PROBLEM TO SOLVE – From the first line to the last, repeat the data below exactly.
──────── LISTED RECORDS
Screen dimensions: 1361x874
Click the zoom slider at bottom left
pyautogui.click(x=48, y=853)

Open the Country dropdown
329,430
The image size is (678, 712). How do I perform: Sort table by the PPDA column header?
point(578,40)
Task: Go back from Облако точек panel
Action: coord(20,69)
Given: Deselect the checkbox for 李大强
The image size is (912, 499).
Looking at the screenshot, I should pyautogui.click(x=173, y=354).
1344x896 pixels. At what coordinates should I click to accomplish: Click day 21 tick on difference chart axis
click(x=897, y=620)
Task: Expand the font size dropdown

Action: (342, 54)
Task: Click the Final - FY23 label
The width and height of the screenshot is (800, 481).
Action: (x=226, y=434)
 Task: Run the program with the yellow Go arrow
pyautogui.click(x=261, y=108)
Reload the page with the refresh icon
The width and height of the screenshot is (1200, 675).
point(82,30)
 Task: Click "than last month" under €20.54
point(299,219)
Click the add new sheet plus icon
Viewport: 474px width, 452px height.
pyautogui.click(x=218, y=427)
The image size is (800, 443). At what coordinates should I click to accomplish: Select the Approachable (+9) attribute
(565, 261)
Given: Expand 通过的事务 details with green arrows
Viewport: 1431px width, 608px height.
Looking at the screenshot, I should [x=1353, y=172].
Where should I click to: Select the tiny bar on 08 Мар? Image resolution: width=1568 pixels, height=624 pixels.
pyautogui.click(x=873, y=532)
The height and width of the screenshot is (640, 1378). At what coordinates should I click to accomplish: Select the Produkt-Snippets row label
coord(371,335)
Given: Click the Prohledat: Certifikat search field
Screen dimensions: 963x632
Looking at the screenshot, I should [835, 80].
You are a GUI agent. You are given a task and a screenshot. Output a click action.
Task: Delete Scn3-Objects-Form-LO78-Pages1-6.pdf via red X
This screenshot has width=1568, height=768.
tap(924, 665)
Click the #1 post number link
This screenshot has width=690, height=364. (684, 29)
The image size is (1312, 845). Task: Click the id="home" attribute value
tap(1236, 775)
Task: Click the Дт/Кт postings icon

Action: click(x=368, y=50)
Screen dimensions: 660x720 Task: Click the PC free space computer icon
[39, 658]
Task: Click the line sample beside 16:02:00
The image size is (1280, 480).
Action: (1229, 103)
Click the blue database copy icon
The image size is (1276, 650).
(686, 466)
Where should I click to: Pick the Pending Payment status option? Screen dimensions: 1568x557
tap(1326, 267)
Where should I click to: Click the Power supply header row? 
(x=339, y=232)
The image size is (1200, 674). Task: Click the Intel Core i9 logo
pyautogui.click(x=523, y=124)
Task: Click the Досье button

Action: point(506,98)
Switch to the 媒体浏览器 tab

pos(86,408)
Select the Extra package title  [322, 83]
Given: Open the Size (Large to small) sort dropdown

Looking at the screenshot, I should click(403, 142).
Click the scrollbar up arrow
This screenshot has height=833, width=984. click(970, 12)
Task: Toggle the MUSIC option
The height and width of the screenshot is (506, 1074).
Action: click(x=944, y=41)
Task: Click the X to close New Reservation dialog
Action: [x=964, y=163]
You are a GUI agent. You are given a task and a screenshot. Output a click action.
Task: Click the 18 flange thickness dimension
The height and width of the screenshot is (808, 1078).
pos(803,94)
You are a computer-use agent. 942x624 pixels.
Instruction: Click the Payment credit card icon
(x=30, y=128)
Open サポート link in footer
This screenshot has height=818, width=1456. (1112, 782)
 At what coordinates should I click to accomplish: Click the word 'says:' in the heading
────────────────
ANSWER BOX –
Screen dimensions: 1361x874
Click the zoom slider at bottom left
pyautogui.click(x=48, y=853)

Open the Country dropdown
329,430
The image size is (678, 712). How do I perform: Sort table by the PPDA column header?
point(578,40)
Task: Go back from Облако точек panel
Action: coord(20,69)
Given: Deselect the checkbox for 李大强
The image size is (912, 499).
Looking at the screenshot, I should pyautogui.click(x=173, y=354).
1344x896 pixels. At what coordinates should I click to accomplish: Click day 21 tick on difference chart axis
click(x=897, y=620)
Task: Expand the font size dropdown

Action: (342, 54)
Task: Click the Final - FY23 label
The width and height of the screenshot is (800, 481).
Action: (x=226, y=434)
 Task: Run the program with the yellow Go arrow
pyautogui.click(x=261, y=108)
Reload the page with the refresh icon
The width and height of the screenshot is (1200, 675).
point(82,30)
 Task: Click "than last month" under €20.54
point(299,219)
Click the add new sheet plus icon
Viewport: 474px width, 452px height.
pyautogui.click(x=218, y=427)
The image size is (800, 443). At what coordinates should I click to accomplish: Select the Approachable (+9) attribute
(565, 261)
Given: Expand 通过的事务 details with green arrows
Viewport: 1431px width, 608px height.
Looking at the screenshot, I should [x=1353, y=172].
Where should I click to: Select the tiny bar on 08 Мар? Image resolution: width=1568 pixels, height=624 pixels.
pyautogui.click(x=873, y=532)
The height and width of the screenshot is (640, 1378). At what coordinates should I click to accomplish: Select the Produkt-Snippets row label
coord(371,335)
Given: Click the Prohledat: Certifikat search field
Screen dimensions: 963x632
Looking at the screenshot, I should [835, 80].
You are a GUI agent. You are given a task and a screenshot. Output a click action.
Task: Delete Scn3-Objects-Form-LO78-Pages1-6.pdf via red X
This screenshot has width=1568, height=768.
tap(924, 665)
Click the #1 post number link
This screenshot has width=690, height=364. (684, 29)
The image size is (1312, 845). Task: Click the id="home" attribute value
tap(1236, 775)
Task: Click the Дт/Кт postings icon

Action: click(x=368, y=50)
Screen dimensions: 660x720 Task: Click the PC free space computer icon
[39, 658]
Task: Click the line sample beside 16:02:00
The image size is (1280, 480).
Action: (1229, 103)
Click the blue database copy icon
The image size is (1276, 650).
(686, 466)
Where should I click to: Pick the Pending Payment status option? Screen dimensions: 1568x557
tap(1326, 267)
Where should I click to: Click the Power supply header row? 
(x=339, y=232)
The image size is (1200, 674). Task: Click the Intel Core i9 logo
pyautogui.click(x=523, y=124)
Task: Click the Досье button

Action: point(506,98)
Switch to the 媒体浏览器 tab

pos(86,408)
Select the Extra package title  [322, 83]
Given: Open the Size (Large to small) sort dropdown

Looking at the screenshot, I should click(403, 142).
Click the scrollbar up arrow
This screenshot has height=833, width=984. click(970, 12)
Task: Toggle the MUSIC option
The height and width of the screenshot is (506, 1074).
Action: click(x=944, y=41)
Task: Click the X to close New Reservation dialog
Action: [x=964, y=163]
You are a GUI agent. You are given a task and a screenshot. Output a click action.
Task: Click the 18 flange thickness dimension
The height and width of the screenshot is (808, 1078).
pos(803,94)
You are a computer-use agent. 942x624 pixels.
Instruction: Click the Payment credit card icon
(x=30, y=128)
Open サポート link in footer
This screenshot has height=818, width=1456. (1112, 782)
 At what coordinates should I click to accomplish: Click the word 'says:' in the heading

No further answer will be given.